Überall dort

  .... wo die Kraft der Sonne zum Reifen der Traube noch genügt, pflanzt der Mensch den Weinstock. Die Landschaft lässt sich diesen Eingriff in ihre eherne Urgestalt gern gefallen und strahlt mit den steilen Rebhängen ein unverwechselbares wie bezauberndes Lachen aus.
Ober- und unterhalb der alten Domstadt Meißen, dem Mittelpunkt des am nördlichsten gelegenen Weinbaugebietes in Europa, säumen den Elbelauf die Weinberge von Radebeul, Cossebaude, Weinböhla und Diesbar-Seußlitz. Noch bevor aber der Strom Dresden erreicht, grüßt am rechten Ufer das heitere, in wunderschöne Umgebung eingebettete Pillnitz — ein Kleinod im fröhlichen Reigen sächsischer Weinbauorte. In beschwingtem Wechsel herrscht bald das Fremdländische des
Schlosses mit Park und der berühmten Kamelie, bald Fluss und Insel, bald
der Bergwald mit seinen romantischen Tälern, bald die Rebterrassen, die
mit lichtem Grün liebevoll das Kirchlein umfrieden, bald der unvergleichliche
Rundblick von der Höhe der Weinberge, der von den Felsen der Sächsischen Schweiz über die Kuppen des Erzgebirges bis hin zu den Türmen der nahen Stadt reicht. Dennoch ergänzt sich alles zu wohltuender Harmonie, gibt das eine dem anderen das letzte Stück zur Vollkommenheit.
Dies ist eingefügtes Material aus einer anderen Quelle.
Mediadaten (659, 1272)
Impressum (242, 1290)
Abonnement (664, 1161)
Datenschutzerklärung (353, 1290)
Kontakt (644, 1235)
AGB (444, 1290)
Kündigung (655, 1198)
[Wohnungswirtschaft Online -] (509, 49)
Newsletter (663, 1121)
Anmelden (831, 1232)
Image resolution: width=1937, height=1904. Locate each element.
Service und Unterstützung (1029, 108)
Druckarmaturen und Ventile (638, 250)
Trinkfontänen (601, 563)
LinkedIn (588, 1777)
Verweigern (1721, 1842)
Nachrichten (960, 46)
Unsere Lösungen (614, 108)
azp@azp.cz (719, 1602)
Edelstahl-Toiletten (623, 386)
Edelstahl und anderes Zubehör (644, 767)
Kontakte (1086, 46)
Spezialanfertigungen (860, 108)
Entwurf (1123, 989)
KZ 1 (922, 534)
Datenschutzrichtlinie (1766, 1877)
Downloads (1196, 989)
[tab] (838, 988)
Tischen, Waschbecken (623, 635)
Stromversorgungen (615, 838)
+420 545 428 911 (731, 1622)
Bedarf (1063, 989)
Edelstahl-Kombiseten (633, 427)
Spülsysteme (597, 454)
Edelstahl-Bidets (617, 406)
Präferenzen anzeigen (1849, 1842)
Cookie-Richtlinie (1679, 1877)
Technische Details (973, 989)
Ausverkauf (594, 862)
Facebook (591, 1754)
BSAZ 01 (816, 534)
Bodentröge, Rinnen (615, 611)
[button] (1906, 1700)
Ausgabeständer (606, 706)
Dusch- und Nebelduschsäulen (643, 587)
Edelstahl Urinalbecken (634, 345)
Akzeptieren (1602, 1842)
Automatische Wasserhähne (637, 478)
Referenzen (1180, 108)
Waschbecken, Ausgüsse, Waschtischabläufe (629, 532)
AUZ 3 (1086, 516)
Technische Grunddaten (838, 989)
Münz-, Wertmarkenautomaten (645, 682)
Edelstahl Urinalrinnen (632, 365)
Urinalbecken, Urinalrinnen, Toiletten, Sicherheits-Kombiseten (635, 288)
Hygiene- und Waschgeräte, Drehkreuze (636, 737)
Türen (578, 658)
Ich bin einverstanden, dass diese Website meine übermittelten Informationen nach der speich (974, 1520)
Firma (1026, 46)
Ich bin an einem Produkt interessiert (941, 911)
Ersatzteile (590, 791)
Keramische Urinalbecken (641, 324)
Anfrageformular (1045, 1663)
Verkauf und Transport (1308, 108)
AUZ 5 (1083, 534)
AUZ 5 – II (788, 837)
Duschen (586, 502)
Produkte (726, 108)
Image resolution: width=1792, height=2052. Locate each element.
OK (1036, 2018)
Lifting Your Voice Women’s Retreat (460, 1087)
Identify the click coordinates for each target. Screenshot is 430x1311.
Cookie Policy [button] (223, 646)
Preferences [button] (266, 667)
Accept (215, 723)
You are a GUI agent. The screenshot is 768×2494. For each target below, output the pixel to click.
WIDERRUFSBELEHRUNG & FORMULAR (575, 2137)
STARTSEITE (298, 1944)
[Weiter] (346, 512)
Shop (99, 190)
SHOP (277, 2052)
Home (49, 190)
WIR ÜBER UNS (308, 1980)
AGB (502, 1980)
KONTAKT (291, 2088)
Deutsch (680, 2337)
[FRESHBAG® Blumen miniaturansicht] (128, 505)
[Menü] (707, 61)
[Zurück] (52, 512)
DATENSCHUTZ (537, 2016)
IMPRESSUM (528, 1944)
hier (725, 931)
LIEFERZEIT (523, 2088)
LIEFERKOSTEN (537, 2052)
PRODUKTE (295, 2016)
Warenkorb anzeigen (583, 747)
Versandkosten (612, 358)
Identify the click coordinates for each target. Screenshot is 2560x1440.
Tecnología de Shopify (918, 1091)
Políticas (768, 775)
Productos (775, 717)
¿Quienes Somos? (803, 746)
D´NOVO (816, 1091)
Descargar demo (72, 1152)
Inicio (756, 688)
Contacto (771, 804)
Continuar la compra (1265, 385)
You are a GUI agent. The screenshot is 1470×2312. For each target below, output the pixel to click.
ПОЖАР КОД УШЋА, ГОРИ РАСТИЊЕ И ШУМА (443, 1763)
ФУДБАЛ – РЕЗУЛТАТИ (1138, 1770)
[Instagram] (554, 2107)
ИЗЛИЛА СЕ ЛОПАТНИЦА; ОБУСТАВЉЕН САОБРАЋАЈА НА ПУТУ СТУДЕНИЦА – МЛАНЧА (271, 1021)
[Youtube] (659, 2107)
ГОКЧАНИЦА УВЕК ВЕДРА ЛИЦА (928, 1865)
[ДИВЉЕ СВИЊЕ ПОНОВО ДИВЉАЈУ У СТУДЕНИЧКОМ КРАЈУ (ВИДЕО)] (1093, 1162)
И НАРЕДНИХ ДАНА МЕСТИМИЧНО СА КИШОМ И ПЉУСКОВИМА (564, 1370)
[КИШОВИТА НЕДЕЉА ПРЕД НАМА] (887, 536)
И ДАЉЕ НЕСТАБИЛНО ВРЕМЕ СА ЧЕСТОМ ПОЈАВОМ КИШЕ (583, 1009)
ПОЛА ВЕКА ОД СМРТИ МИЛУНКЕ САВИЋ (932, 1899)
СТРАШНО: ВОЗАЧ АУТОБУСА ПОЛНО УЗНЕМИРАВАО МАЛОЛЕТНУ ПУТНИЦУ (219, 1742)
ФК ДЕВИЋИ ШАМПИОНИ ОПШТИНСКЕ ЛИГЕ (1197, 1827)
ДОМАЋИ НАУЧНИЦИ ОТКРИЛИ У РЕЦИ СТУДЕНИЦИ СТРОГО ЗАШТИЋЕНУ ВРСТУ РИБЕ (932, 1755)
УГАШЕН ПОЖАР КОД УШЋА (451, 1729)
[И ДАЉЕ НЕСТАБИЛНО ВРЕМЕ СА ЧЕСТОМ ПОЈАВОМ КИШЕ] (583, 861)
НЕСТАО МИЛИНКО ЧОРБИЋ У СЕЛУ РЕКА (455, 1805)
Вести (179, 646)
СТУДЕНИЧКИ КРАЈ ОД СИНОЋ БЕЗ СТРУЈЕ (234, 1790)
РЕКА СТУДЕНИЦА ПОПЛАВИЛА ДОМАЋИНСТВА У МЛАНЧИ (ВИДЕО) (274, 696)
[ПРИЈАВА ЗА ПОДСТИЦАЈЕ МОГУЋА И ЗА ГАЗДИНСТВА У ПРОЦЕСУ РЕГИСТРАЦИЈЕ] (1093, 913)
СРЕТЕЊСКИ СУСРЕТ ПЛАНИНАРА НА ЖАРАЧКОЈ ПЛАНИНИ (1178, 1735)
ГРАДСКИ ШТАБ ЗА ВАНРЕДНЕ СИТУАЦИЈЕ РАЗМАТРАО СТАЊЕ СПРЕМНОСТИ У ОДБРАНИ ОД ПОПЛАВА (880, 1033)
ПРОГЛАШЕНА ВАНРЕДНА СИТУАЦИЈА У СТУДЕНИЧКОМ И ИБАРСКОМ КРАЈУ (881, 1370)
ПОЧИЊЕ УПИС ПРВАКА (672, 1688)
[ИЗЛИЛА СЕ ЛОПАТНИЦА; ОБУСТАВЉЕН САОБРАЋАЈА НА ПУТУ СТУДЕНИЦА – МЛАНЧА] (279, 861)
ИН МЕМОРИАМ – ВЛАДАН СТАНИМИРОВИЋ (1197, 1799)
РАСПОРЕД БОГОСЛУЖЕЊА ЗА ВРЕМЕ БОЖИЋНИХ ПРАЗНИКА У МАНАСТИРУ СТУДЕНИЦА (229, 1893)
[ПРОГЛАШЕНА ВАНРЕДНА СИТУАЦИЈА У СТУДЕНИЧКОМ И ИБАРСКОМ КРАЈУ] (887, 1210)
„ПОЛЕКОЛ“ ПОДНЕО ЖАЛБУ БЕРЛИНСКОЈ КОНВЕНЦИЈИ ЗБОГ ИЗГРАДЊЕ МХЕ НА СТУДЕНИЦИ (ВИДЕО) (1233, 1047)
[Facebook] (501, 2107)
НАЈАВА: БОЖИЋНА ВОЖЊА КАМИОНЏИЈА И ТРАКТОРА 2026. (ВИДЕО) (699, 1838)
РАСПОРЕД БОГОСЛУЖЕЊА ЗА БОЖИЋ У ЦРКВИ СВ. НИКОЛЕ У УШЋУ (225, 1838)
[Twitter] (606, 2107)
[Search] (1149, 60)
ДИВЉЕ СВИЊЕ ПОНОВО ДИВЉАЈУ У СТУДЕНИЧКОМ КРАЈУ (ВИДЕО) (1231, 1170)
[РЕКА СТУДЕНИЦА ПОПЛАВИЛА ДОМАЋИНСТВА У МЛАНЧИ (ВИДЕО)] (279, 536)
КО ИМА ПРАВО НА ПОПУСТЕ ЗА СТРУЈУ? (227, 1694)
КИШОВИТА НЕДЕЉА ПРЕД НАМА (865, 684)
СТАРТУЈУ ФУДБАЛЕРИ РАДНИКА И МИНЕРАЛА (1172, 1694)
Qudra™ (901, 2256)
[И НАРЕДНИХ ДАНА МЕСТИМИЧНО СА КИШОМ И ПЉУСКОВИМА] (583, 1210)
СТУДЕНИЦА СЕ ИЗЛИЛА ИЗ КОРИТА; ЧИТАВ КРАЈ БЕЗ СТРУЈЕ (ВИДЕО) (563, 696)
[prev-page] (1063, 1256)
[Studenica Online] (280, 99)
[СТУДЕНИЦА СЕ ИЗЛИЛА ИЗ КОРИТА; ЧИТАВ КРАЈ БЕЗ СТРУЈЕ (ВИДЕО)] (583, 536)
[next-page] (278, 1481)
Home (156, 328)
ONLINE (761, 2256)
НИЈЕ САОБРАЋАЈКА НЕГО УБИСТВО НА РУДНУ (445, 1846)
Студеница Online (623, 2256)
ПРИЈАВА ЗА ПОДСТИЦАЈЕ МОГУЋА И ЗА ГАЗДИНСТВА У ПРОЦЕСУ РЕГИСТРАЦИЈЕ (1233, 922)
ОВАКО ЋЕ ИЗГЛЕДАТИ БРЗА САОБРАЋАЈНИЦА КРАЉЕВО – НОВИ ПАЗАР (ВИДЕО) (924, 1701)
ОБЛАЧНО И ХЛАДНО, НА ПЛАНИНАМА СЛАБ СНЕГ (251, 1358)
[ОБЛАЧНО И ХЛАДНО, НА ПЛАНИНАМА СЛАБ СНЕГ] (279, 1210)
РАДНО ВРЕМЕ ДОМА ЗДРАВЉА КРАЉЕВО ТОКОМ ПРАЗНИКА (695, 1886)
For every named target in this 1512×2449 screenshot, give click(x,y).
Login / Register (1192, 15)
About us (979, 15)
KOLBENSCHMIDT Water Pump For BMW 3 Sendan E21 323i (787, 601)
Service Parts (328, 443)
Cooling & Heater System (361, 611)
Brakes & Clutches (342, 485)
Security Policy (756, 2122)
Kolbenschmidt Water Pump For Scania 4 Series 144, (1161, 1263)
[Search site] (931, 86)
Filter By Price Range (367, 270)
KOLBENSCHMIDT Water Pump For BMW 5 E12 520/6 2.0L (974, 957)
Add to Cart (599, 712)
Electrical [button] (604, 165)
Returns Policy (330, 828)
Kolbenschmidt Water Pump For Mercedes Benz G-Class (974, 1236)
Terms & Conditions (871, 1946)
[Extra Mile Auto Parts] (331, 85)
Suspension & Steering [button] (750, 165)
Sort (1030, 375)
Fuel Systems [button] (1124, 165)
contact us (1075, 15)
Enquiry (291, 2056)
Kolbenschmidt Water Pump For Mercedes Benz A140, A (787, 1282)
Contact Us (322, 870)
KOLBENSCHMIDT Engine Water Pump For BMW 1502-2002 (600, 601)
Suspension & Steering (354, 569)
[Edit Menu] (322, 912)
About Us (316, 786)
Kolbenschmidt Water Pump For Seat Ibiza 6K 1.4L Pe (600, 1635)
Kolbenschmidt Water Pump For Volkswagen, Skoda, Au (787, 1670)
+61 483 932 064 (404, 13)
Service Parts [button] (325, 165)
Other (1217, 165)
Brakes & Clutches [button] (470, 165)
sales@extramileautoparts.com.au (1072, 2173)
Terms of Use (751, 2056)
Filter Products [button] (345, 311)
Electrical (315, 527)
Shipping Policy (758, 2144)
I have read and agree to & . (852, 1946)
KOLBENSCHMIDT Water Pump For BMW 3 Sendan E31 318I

"Großer Berg" Pillnitz vom Leitenweg aus



Erstmals berichtet

  .... eine aus dem Jahre 1403 überlieferte Urkunde von einem Weinberg in Pillnitz. Die Weintraube im alten Dorfsiegel zeugt von der Bedeutung der Rebkultur in damaliger Zeit. Neben bäuerlichen Weinbergen bestanden die zur Herrschaft gehörenden Lagen "Hausberg" und "Großer Berg". Ende des 18. Jh. begann eine umfassende Rekonstruktion des königlichen "Großen Berges" zu einem der drei Musterweinberge des Elbtales. Sein Rotwein wurde im ganzen Sachsenland als vorzüglich geschätzt.


altes Pillnitzer Dorfsiegel

Die drohende Reblausverseuchung Ende des 19. Jh. erforderte die Rodung aller Weinstöcke. Bis auf die 1924 mit neuen Pfropfreben begonnene Versuchspflanzung der damaligen Gartenbauschule wurden die Weinberge durch die Anlieger nur noch obstbaulich genutzt.

Seit Mitte der 60er Jahre verwilderten die Terrassen zunehmend. Erst rund 20 Jahre später hielt der Weinbau durch die Unermüdlichkeit Dresdner Weinfreunde auf den verwahrlosten Rebflächen wieder Einzug. 1984 begann
auch die Gärtnerische Produktionsgenossenschaft "Am Weinberg" mit der Aufrebung alter Weinbergflächen.


1981 veröffentlichte eine Lokalzeitung diesen Kurzhinweis

Weinberkirche und vorerer Weinberg im Jahr 1981



Voller Elan

  .... begannen 1978 weinbaubegeisterte Dresdner mit der Verwirklichung ihrer Idee, den ehemaligen "Königlichen Weinberg" wieder mit Weinstöcken zu bepflanzen. Trotz unüberschaubarer Wildnis auf den verwachsenen Terrassen, schlossen sich diesem schwierigen Vorhaben weitere Weinbauenthusiasten an. Im Juli 1980 konnten sie vorerst im Verband der Kleingärtner ihre Winzersparte "Weinberg Pillnitz" gründen.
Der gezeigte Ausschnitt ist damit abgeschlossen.